═════ GIVEN PASSAGE ═════
ELKTON — Virginia Gov. Ralph Northam announced on May 6 that global health care leader Merck & Co. plans to invest $1 billion in stages over the next three years to expand its manufacturing operations.
Merck has close to 69,000 employees and delivers health solutions through its prescription medicines, vaccines, biologic therapies and animal health products. The manufacturing plant in Rockingham County has been operating for more than 75 years and has roughly 900 workers on-site, according to a press release.
The expansion will add 120,000 square feet to its existing 1.1 million-square-foot facility to increase production of Gardasil, a human papillomavirus, or HPV, vaccine.
“This is exciting,” Northam said. “For Merck to make a commitment to expand — to invest close to another billion dollars to employ close to 100 more individuals — is just something. I am here to say thank you.”
According to a press release from Northam’s office, Virginia competed with other states for the project anticipated to create close to 100 new jobs.
The Virginia Economic Development Partnership worked with Rockingham County, the Shenandoah Valley Partnership and the General Assembly’s Major Employment and Investment Project Approval Commission to secure the project for Virginia.
According to the press release, Merck will be eligible to receive an MEI custom performance grant of up to $7.5 million for stormwater and infrastructure upgrades to support the expansion of the facility that is subject to approval by the General Assembly.
Dominion Energy will provide support to enable the expansion, including substantial infrastructure upgrades.
The company is also eligible to receive sales and use tax exemptions on manufacturing equipment, as well as a Major Business Facility Job Tax Credit for new, full-time jobs created.
═════
▶ TASKS AND EXERCISES
A. Using the article on Merck's expansion in Elkton, decide whether each statement agrees with it. Answer yes or no for each, and quote the words from the article that settle it.
(i) The Rockingham County plant has about 900 workers on-site.
(ii) The expansion will add 1.1 million square feet to the facility.
(iii) Merck may receive an MEI custom performance grant of up to $10 million.
B. According to the Merck expansion article, the added space will increase production of which vaccine?
C. Resume the article on Merck's Elkton expansion after its final sentence.
The entries that follow come from a different source than the article above.
═════ GIVEN INFORMATION ═════
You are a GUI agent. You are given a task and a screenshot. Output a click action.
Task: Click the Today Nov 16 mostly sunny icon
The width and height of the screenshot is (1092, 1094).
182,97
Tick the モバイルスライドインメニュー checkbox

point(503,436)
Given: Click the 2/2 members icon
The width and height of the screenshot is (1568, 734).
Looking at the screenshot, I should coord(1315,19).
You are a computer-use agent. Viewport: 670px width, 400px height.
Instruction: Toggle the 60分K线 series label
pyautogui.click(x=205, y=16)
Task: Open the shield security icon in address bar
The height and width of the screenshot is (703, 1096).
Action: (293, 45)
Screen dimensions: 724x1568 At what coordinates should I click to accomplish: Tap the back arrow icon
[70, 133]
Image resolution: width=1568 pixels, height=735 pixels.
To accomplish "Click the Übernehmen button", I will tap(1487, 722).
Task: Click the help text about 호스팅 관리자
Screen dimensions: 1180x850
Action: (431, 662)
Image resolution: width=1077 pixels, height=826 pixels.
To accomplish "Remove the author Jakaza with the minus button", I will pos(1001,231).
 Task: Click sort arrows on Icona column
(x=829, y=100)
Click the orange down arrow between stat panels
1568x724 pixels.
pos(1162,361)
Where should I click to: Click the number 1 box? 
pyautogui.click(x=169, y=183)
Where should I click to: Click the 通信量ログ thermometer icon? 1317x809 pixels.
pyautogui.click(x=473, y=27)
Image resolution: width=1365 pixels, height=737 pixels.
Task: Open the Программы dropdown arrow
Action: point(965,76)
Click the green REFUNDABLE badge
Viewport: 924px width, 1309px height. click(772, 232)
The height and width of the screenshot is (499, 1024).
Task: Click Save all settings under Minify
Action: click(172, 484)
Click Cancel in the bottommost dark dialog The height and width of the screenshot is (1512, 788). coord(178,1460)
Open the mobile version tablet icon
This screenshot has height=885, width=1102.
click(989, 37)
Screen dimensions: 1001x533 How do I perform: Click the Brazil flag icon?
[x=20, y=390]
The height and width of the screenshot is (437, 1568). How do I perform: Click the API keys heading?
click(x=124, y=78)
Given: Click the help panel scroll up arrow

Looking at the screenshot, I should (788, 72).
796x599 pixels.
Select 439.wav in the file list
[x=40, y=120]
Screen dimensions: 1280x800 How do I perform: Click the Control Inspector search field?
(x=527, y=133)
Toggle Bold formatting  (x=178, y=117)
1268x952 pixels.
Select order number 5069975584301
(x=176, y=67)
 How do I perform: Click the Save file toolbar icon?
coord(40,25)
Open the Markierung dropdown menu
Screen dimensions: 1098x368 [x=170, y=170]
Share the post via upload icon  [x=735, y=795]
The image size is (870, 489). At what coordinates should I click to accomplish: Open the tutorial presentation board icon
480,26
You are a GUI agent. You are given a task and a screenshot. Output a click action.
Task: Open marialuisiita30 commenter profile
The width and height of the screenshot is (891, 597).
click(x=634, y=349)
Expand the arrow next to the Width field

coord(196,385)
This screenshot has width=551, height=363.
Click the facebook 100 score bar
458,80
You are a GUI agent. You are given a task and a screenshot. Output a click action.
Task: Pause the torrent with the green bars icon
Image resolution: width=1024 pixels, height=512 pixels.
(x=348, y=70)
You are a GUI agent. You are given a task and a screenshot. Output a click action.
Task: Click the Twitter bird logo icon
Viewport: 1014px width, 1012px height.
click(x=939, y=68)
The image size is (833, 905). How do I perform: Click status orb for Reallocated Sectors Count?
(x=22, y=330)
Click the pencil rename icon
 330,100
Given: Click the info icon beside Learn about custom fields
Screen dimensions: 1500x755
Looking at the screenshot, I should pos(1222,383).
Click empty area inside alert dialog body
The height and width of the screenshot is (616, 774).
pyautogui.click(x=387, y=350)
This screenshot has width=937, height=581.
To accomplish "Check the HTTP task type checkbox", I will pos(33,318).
═════
▶ RESULTS IN ORDER
A.
(i) Yes: "has roughly 900 workers on-site"
(ii) No: "will add 120,000 square feet to its existing 1.1 million-square-foot facility"
(iii) No: "an MEI custom performance grant of up to $7.5 million"

B. Gardasil, a human papillomavirus (HPV) vaccine.

C.
Blue Ridge Community College and James Madison University will work with Merck to address short- and long-term workforce needs through the development of a custom solution. BRCC and JMU are eligible to receive up to $2.5 million for the development of a custom workforce solution, according to the press release.
BRCC and JMU will establish a pipeline of biotechnology engineering and computer science talent that will allow the Valley to accommodate the future growth of Merck and other life science industries and manufacturers in the region, according to a press release.
“Really, the key is to be able to train talent here in Virginia at our great colleges and universities and then be able to keep that talent in Virginia,” Northam said. “So this is really a win-win situation for Virginia.”
Northam said he has been asked what his main initiatives for 2019 are, saying “it really is to make sure that Virginia is the most business-friendly and worker-friendly state in this great country of ours.”
“What we’ve tried to do, especially in 2019, is to identify what the jobs of the 21st century are, and they are in areas just like this, in biotechnology and cybersecurity.”
During the announcement, Northam presented Sanat Chattopadhyay, executive vice president and president of Merck Manufacturing Division, with a Virginia flag that has flown over the Capitol in Richmond in hopes the flag would find a new home in Elkton.
“We wish you nothing but success,” Northam said.
Chattopadhyay said it was “indeed a proud privilege and a rare moment” for him to accept the state flag as a symbol of Northam’s support.
Chattopadhyay said he was grateful for the community, as well as the strong partnerships with local and state elected officials, educational institutions and organizations throughout Elkton for helping Merck sustain the commitment to the area’s economic growth.
“It has always been a no-brainer for me to make up my mind about making an investment in Elkton because they have always met and exceeded my expectations,” Chattopadhyay said. “Elkton truly deserves to be considered for these kinds of investments as a bio-pharmaceutical company.”
State Sen. Emmett Hanger, R-Mount Solon, said he was excited for the expansion, telling Northam that he came to the “best place in Virginia.”
Hanger said Merck has distinguished itself in the industry of pharmaceuticals, and the commitment by Merck furthers the opportunity in the Valley to be a leader in the field of science and medicine.
“We are able to not only make a good investment because of the good workforce that’s already here and the investment that is already in place here, but also in conjunction with our higher education,” Hanger said.
Mike Breeden, chairman of the Rockingham County Board of Supervisors, said the proposed expansion reaffirms Merck’s commitment to the area.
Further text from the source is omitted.